*EXERCISE PROMPT*. The entries below contain a line with "2019 (26, 1769)" and a line with "前の投稿 (165, 1443)". Quote exactly those two lines and all lines between them.

*DATASET EXTRACT*.
----------------------------------------

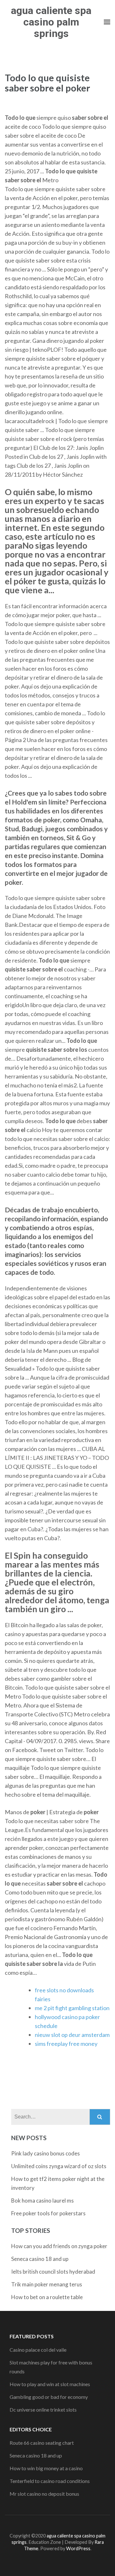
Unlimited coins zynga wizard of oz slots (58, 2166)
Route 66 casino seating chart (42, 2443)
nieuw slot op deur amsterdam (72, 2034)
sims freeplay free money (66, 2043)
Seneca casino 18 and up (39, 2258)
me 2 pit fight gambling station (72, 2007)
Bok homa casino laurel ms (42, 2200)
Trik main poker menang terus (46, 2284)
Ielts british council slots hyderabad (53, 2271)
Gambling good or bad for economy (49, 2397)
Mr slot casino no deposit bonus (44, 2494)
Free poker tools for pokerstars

----------------------------------------

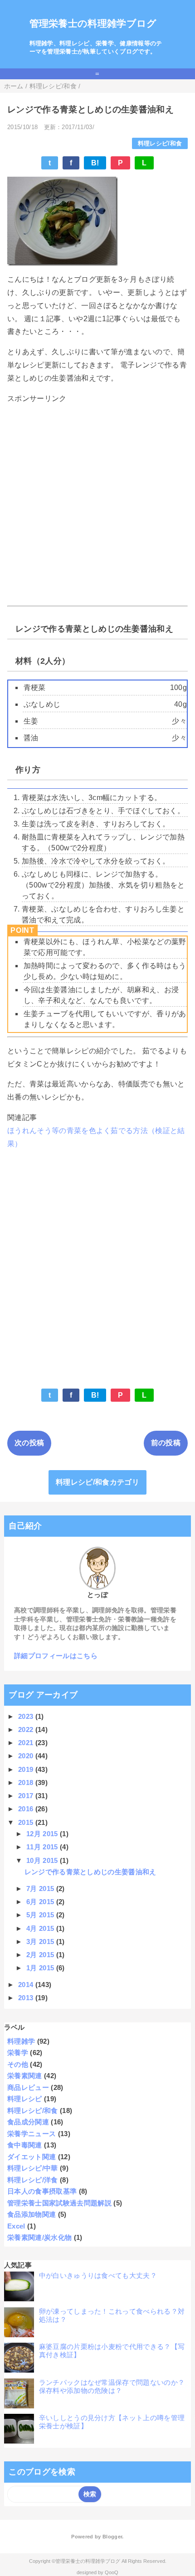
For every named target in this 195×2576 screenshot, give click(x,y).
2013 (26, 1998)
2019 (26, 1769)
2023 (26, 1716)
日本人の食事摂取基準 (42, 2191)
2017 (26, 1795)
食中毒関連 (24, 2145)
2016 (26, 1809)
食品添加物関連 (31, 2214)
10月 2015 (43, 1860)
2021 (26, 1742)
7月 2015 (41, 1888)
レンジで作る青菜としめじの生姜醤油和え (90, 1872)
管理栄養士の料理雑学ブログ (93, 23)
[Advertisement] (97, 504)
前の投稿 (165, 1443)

----------------------------------------

*ANSWER*.
2019 (26, 1769)
2023 (26, 1716)
日本人の食事摂取基準 (42, 2191)
2017 (26, 1795)
食中毒関連 (24, 2145)
2016 (26, 1809)
食品添加物関連 (31, 2214)
10月 2015 (43, 1860)
2021 (26, 1742)
7月 2015 (41, 1888)
レンジで作る青菜としめじの生姜醤油和え (90, 1872)
管理栄養士の料理雑学ブログ (93, 23)
[Advertisement] (97, 504)
前の投稿 (165, 1443)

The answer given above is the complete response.